Question

The side of the square inscribed in the circle of circumference 220cm is?
A) $ 45cm $
B) $ 48cm $
C) $ 35\sqrt 2 cm $
D) $ 40\sqrt 2 cm $

Answer 1

Hint: By the given circumference we can find the radius of the circle and thus, the diameter. Then the biggest square that can be inscribed in the circle will have the diameter of the circle as its diagonal. Using Pythagoras theorem, we can then find the side of the square.
Formula used-
Formulae used are as follows
Circumference of circle- $ C = 2\pi r $
Pythagoras theorem- $ {H^2} = {P^2} + {B^2} $

Complete step-by-step answer:
First, we can visualize the question using the following diagram. Let the circumference of circle be C and the radius of the given circle be r, therefore, diameter will be 2r. Let the sides of the inscribed square be a.

A square that fits snugly inside a circle is inscribed in the circle. The square's corners will touch, but not intersect, the circle's boundary, and the square's diagonal will equal the circle's diameter. Also, as is true of any square's diagonal, it will equal the hypotenuse of a 45°-45°-90° triangle
So, according to the question,
 $ C = 220cm $
We know that,
 $
  C = 2\pi r \\
   \Rightarrow 220 = 2 \times \pi \times r \\
   \Rightarrow r = \dfrac{{220}}{2} \times \dfrac{7}{{22}} \\
   \Rightarrow r = 35cm \;
  $

Radius of the circle is 35cm.
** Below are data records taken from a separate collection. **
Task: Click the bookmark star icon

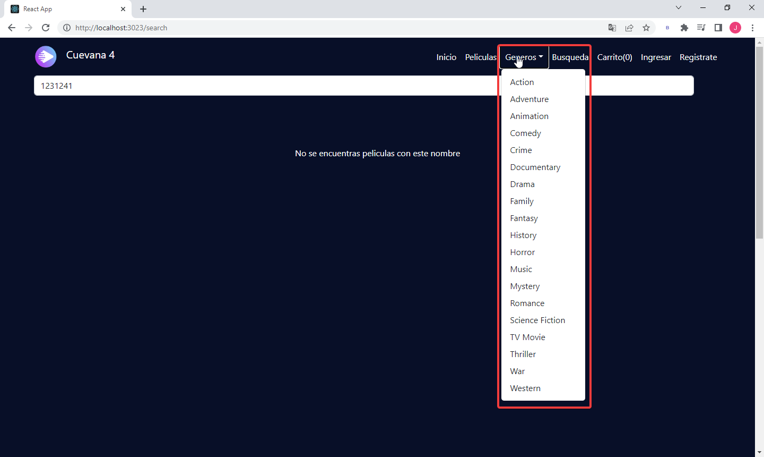Action: pyautogui.click(x=646, y=28)
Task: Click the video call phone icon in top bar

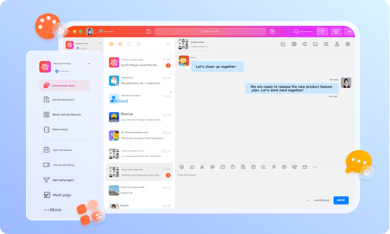Action: coord(336,31)
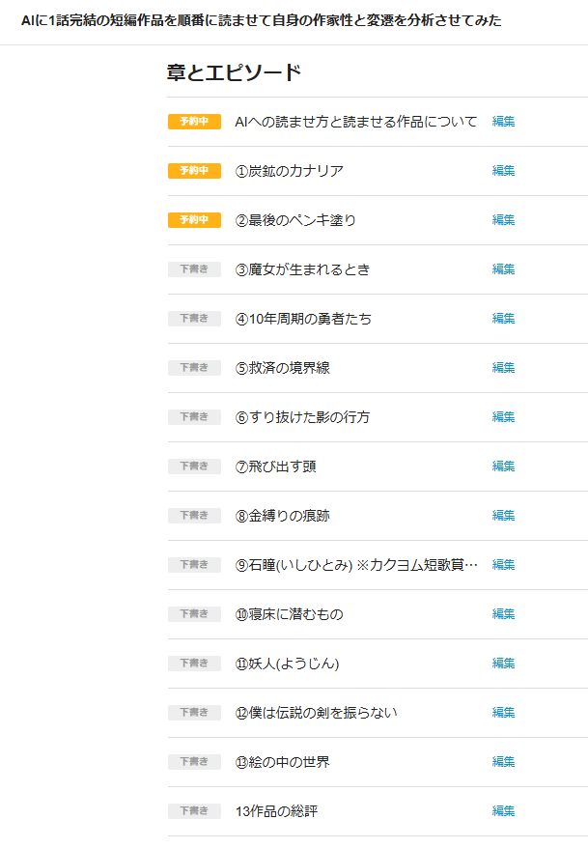This screenshot has width=588, height=848.
Task: Click 編集 beside ⑩寝床に潜むもの
Action: pos(503,614)
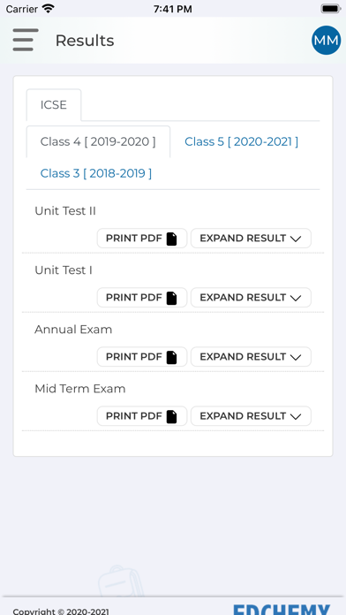
Task: Select Class 4 [ 2019-2020 ] tab
Action: (98, 141)
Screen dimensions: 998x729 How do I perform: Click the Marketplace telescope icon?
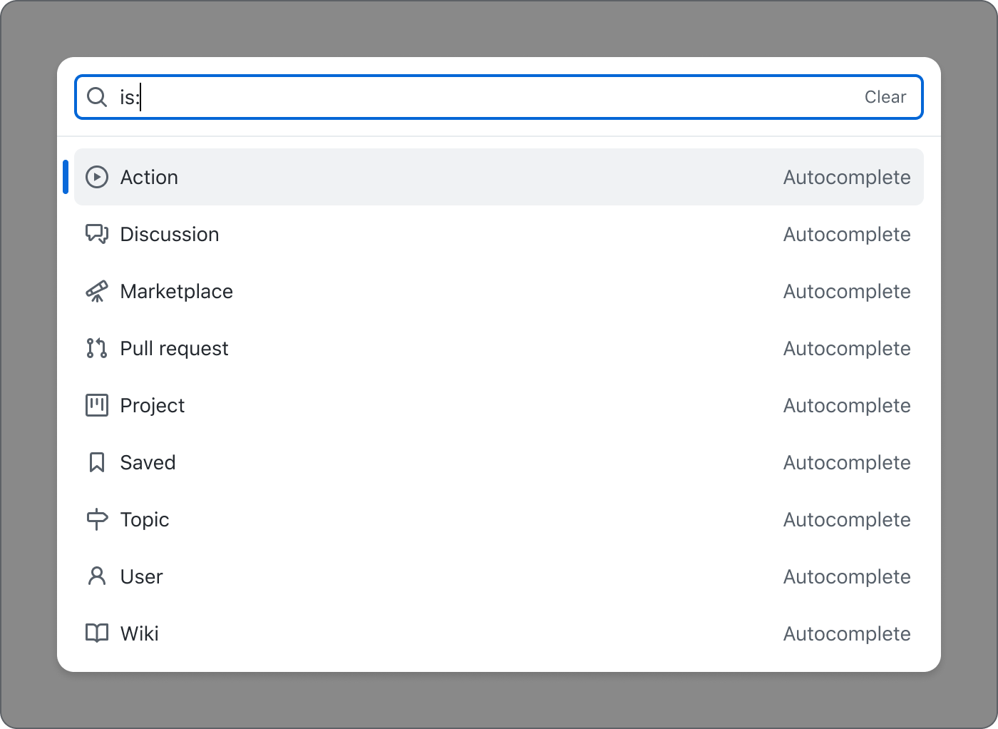click(96, 291)
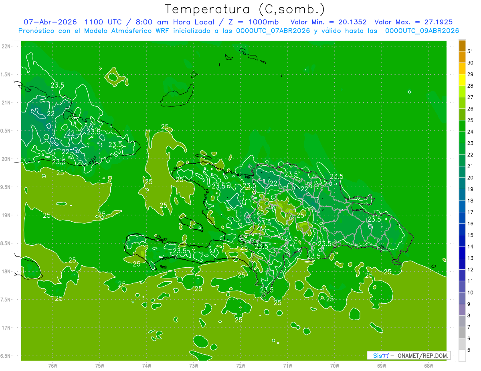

As, we can see from the diagram that the biggest square that can be inscribed in the circle will have the circle’s diameter as its diagonal.
Diameter $ = 2r = 2 \times 35cm = 70cm $
Applying Pythagoras theorem on the inscribed square’s one half,
 $
  {\left( {2r} \right)^2} = {a^2} + {a^2} \\
   \Rightarrow {\left( {70} \right)^2} = 2{a^2} \\
   \Rightarrow {a^2} = \dfrac{{{{70}^2}}}{2} \\
   \Rightarrow a = \sqrt {\dfrac{{70 \times 70}}{2}} = 35\sqrt 2 cm \;
  $
Therefore, the side of the square is $ 35\sqrt 2 cm $ and the correct option is C).
So, the correct answer is “Option C”.

Note: The main mistake made by students here is that they assume the inscribed square will have its side equal to the diameter of the circle only, which is to be avoided. Also, The diameter (or diagonal) divides the inscribed square into two right triangles joined hypotenuse-to-hypotenuse. Both the triangles have legs of 4 (since the square has sides of 4) and interior angles of 45°, 45°, and 90°. For either one, you can find the hypotenuse using the trigonometric ratios of triangles too.